### REQUIREMENT 1:
Decide whether each statement agrees with the Cambria Historical Museum text: (a) Thomas Clendinen built the Guthrie-Bianchini House in 1870; (b) Sarah Guthrie sold the home in 1905; (c) visitors must pay an entrance fee. Answer yes or no for each, quoting the deciding words of the text.
### REQUIREMENT 2:
From the Cambria Historical Museum text, output the passage starting with "Like so many" and going on through "Museum in 2008.".

### TEXT PROVIDED:

+ + + + +

Cambria Historical Museum
COVID-19 ALERT: The Historical Museum is currently open by reservation only for groups of 6 or fewer. The museum is located at 2251 Center St. at Burton Dr. Masks will be required for docent-led tours, and all Covid-19 safety measures will be observed. Contact Penny Church at 805-927-1442 or email@example.com to reserve a time between 1-4 p.m. on Friday or Saturday. Enjoy the Heirloom Gardens any time, or reserve a guided tour with Consuelo Macedo at (805) 748-8651. No entrance fees, but donations are appreciated to maintain our operations.
Given the rich history of this seaside hamlet, it’s no wonder Cambria has an active historical society and historical museum. Built into one of Cambria’s oldest homes, the Guthrie-Bianchini House, this museum stands right downtown in Cambria’s East Village. Stop in to indulge your curiosity about days gone by, with historical photos, exhibits and docents on-hand to answer questions. Or take a literal walk down memory lane with a self-guided historical walking tour of Cambria, a program overseen by the Historical Society and Museum.
The Guthrie-Bianchini House
This quaint “salt box”-style home was built in 1870 by Thomas Clendinen at the corner of Burton Drive and Center Street. Legend has it that the first owner, a man named Benjamin Franklin, was related to another Benjamin Franklin: the United States founding father. Following his short stay there, the home was bought by Sarah Guthrie, whose husband Samuel would own the Grant & Lull Store downtown. Though he died in 1905, she kept the home until 1916, when she sold it to a Swiss immigrant named Eugenio Bianchini. While living in the house, he and his wife Louisa Bezzini had seven children together.
Like so many Swiss immigrants on the Central Coast, Mr. Bianchini was a dairyman. He also operated local butcher shops and ranches, worked at the Oceanic Quicksilver Mine, and smuggled booze during the Prohibition. After his death, his children and grandchildren continued to occupy the house until 1971. The property fell into disrepair and heirs contended over the estate. By the 1980s, a handful of interested business-people sought to replace the home with a parking lot. Fortunately, the home was listed on the National Register of Historic Places and was therefore had to be preserved. The home went to a court-ordered sale in 2001, and the Cambria Historical Society bought the deed. Since then, members lovingly restored the home and opened it as the Cambria Historical Museum in 2008.

+ + + + +

### RECORD EXCERPTS:
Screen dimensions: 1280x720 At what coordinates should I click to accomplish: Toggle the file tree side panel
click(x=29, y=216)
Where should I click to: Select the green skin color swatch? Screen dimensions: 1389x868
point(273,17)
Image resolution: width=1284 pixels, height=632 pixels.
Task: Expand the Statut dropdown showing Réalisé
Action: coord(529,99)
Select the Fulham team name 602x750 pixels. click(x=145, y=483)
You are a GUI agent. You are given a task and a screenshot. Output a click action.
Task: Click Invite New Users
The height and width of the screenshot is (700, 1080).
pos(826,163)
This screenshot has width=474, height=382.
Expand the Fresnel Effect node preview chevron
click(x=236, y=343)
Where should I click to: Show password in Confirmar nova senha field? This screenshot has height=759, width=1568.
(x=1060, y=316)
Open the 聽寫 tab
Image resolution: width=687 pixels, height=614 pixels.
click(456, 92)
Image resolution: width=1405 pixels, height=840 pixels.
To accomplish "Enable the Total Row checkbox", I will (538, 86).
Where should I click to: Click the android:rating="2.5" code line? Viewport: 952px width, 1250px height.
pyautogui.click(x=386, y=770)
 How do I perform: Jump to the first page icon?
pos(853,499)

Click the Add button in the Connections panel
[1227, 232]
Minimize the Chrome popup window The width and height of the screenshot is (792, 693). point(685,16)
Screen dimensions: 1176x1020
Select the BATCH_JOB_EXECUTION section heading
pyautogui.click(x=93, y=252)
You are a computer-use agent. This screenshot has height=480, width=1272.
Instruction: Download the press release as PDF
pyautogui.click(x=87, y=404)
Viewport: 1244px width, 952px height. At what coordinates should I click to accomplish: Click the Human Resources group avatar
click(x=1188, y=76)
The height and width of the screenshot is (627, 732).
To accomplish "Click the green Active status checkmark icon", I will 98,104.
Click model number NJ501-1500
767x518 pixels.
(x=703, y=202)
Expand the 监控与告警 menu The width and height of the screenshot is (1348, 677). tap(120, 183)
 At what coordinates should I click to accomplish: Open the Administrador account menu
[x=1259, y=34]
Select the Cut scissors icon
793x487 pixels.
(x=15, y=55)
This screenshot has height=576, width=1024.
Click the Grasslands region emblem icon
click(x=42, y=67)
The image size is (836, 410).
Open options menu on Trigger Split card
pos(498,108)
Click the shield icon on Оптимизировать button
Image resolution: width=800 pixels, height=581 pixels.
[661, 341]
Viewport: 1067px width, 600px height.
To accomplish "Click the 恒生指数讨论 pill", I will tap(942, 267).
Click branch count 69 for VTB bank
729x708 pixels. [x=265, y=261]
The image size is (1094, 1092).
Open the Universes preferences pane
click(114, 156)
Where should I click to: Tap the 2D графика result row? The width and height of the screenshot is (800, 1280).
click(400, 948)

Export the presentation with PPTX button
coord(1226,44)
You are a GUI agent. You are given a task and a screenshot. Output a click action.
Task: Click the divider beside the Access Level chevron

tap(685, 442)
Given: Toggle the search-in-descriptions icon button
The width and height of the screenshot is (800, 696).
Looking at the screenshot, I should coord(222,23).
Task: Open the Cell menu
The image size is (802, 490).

+ + + + +

### EXERCISE RESULT 1:
(a) Yes: "This quaint “salt box”-style home was built in 1870 by Thomas Clendinen"
(b) No: "she kept the home until 1916, when she sold it to a Swiss immigrant named Eugenio Bianchini"
(c) No: "No entrance fees, but donations are appreciated to maintain our operations."

### EXERCISE RESULT 2:
Like so many Swiss immigrants on the Central Coast, Mr. Bianchini was a dairyman. He also operated local butcher shops and ranches, worked at the Oceanic Quicksilver Mine, and smuggled booze during the Prohibition. After his death, his children and grandchildren continued to occupy the house until 1971. The property fell into disrepair and heirs contended over the estate. By the 1980s, a handful of interested business-people sought to replace the home with a parking lot. Fortunately, the home was listed on the National Register of Historic Places and was therefore had to be preserved. The home went to a court-ordered sale in 2001, and the Cambria Historical Society bought the deed. Since then, members lovingly restored the home and opened it as the Cambria Historical Museum in 2008.